23.4.        Marketing technique: “Us” (patriots like you) versus “them” (non-patriots).

23.5.        Telling: First mention of a single-payer health care system.


SECTION 24

24.1.        Lack of clarity: Who are the “Leftists”? What proposals by Trump will make health care better?


SECTION 25

25.1.        Misleading: The letter conflates the specific recipients of this letter (who Section 18 states are specifically selected) and “the public” (emphasis added) in line 1.

25.2.        Disingenuous: A fact is a neutral piece of information with no bias either way; immediately proposing that those facts will document how Americans are “hurt” by the current healthcare system displays a bias towards facts that prove their conclusion (line 2).


SECTION 26

26.1.        Lack of clarity: Policymakers and public officials, also known as bureaucrats or government officials, are criticized in other sections (Section 25, Section 20, Section 15, Section 14, etc.).


SECTION 27

27.1.        Lack of clarity: There is no definition for “the media” here; the definition of media is any mass communication, such as broadcasting, printed publication, and digital tools. This mailer is a printed mass communication, but has not been censored.

27.2.        Disingenuous: This mailer criticizes of “Big Tech”; looking at the Heritage website, their largest argument about Big Tech censorship centers on the Mike Gonzalez book “BLM: The Making of a New Marxist Revolution” (which blames crime on “divisive critical race theory”) which Amazon refused to allow on their sales platform. This is neither relevant to a discussion on health care nor a long-term issue, as Heritage won their appeal against Amazon and the book is available for sale.
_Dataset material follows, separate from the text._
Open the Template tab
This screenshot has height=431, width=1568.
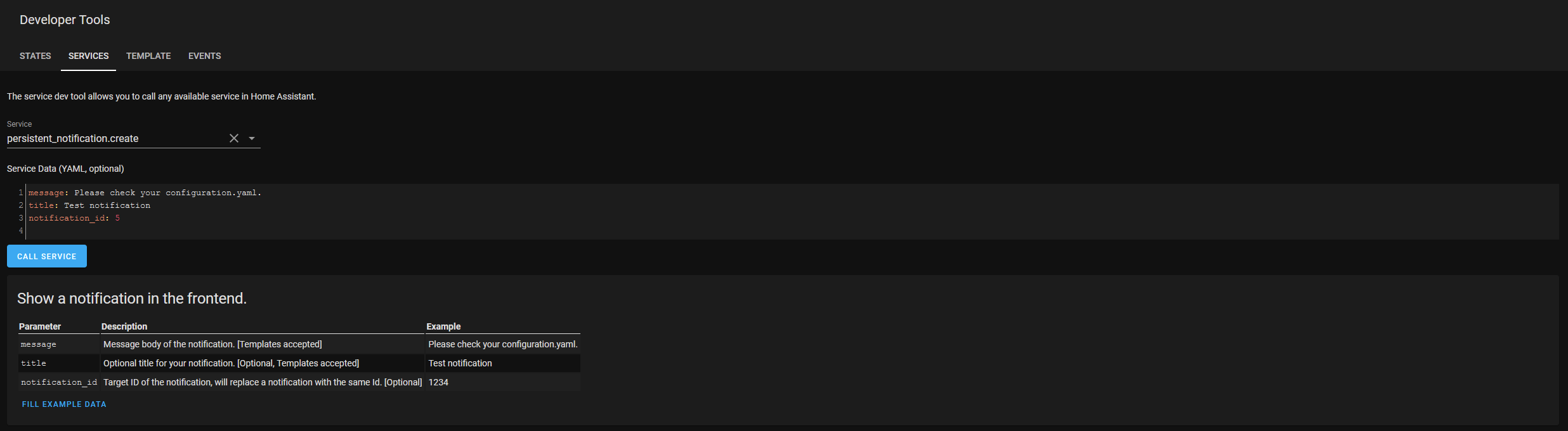tap(148, 56)
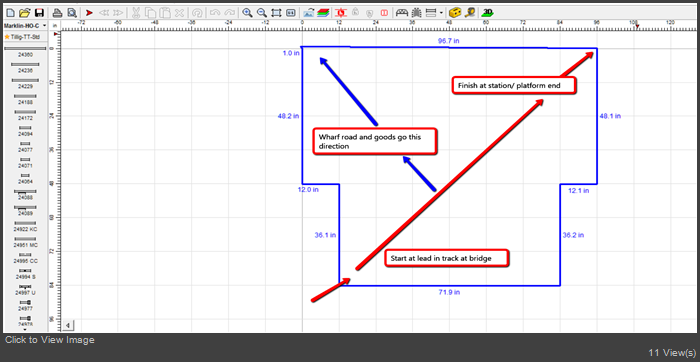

27.3.        Misleading: The daily number of 10 million Americans is not verifiable; page 5 of their 2024 Annual Report lists all their digital media viewers and does not support this specific number anywhere.


SECTION 28

28.1.        Misleading: Heritage Foundation’s self-published Annual Report from 2023 states that almost 3/4 of operating budget comes from individual donations, and an independent audit put that dollar amount at $93 million dollars. However, there is no consensus or demographics on who those individuals are, which makes the “citizens like you” misleading; well known financiers of Heritage Foundation, such as Heritage-founding billionaire Joseph Coors and billionaires Richard Uihlein and Charles Koch, are all individuals.

28.2.        Lack of clarity: Who are the “Leftist politicians” and “Washington bureaucrats”? Previous Sections say the “health care nightmare” is caused by “lobbyists from hospitals, insurance conglomerates and drug companies” (Section 24), “Big Pharma” (Section 14), “Health care special interests” (Section 13).


SECTION 29

29.1.        Lack of clarity: The “10 million supporters” (previously referenced in Section 27) does not have an identifiable source.


SECTION 30

30.1.        Missing: This mailer (four pages plus the ballot) does not propose what the “health care system that works for you and all families” would look like.

30.2.        Disingenuous: Heritage Foundation usage of “all families” is misrepresentative, as they define a family only as a married and heterosexual couple with a child, and they distribute rhetoric by Ryan T. Anderson, who has called  same-sex marriage a heresy, and states that accepting transgender identities is harmful to “the common good, particularly to children.


SECTION 31

31.1.        Telling: The combination of forces (“Big Pharma…. bureaucrats”) is not directly specified until the post-script.

31.2.        Lack of clarity: If this is to show“the public,” who are the stated “Americans [who] are serious” about health care reform?

31.3.        Logical fallacy:The last sentence of this paragraph is a false exclusionary disjunct; the recipient not having their opinion counted in this mailer is “letting the status quo win”.


SECTION 32

32.1.        Marketing technique: Ballots being returned within 5 days creates a sense of urgency, though there is no timeline stated.

32.2.        Non-sequitur: Though the mailer is on health care, Trump’s team is “defend[ing] the American Dream”

32.3.        Fearmongering, logical fallacy: The definist fallacy appears again with the loaded language of “hard-fought” “restore… greatness”, mandate “doesn’t go to waste”.